Great Possessions eBook

This eBook from the Gutenberg Project consists of approximately 387 pages of information about Great Possessions.

Great Possessions eBook

This eBook from the Gutenberg Project consists of approximately 387 pages of information about Great Possessions.

Canon Nicholls had always been of opinion that the secular clergy in England were more hardly treated than the regulars.  They were expected to have the absolute detachment of monks, without the support that a Religious Order gives to its subjects.  They were given the standards of the cloister in the seminary, and then tumbled out into life in the world.  No one in authority seemed anxious not to discourage a young secular priest.  To be regular and punctual, to avoid rows, and to keep out of debt were the virtues that naturally appealed to the approval of a harassed bishop.  But a zeal that put a man forward and brought him into public notice was likely to be troublesome, and such men were seldom very good at accounts.  The type of young man which Mark resembled, according to the priests who discussed the question, was not a popular one among them.  As a type it had not been found to wash well.

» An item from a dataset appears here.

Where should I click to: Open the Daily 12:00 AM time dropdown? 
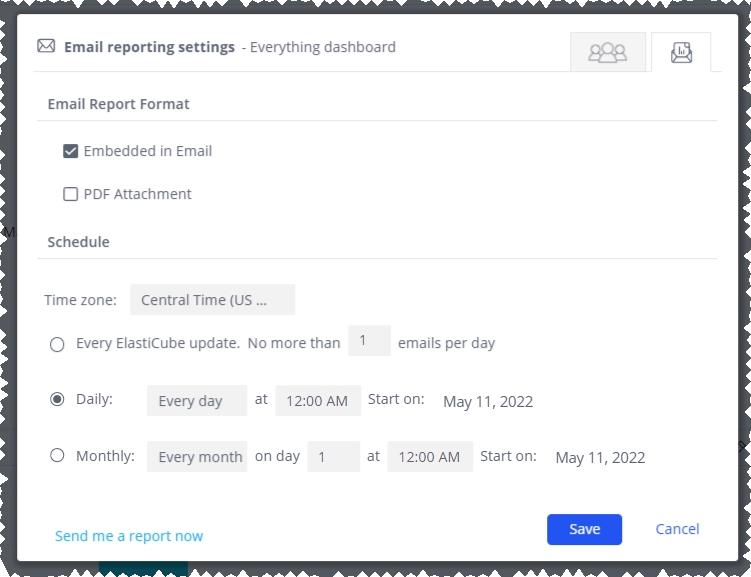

Canon Nicholls was not popular among them for other reasons, but chiefly because of a biting tongue.  He would let his talk flow without tact or diplomacy on these questions, and often did far more harm than good, in consequence.  He fairly stormed to one or two of his visitors at the absurdity of hiding a man away because of unjust slander.  It was the very moment in which he ought to be brought forward and supported in every way.  The fact was that the man was to be sacrificed to the supposed good of the Church, only no one would say so candidly.  Whereas, in reality, by justice to the man the Church would be saved from a scandal!

Mark was outwardly very calm, but he was changed.  His friends said that his vitality and earnestness were bound to suffer in the struggle for self-repression.  His sermons were becoming mechanical tasks and the confessional a weariness.  He made his protest, as Canon Nicholls wished, but after the talk with his rector he knew it was useless.  He wrapped himself in silence, even with Father Jack Marny.  He began, half consciously, to be more self-indulgent in details and the only subject on which he ever showed animation was a projected holiday in Switzerland.  He once alluded to the possibility of going to Groombridge for the shooting.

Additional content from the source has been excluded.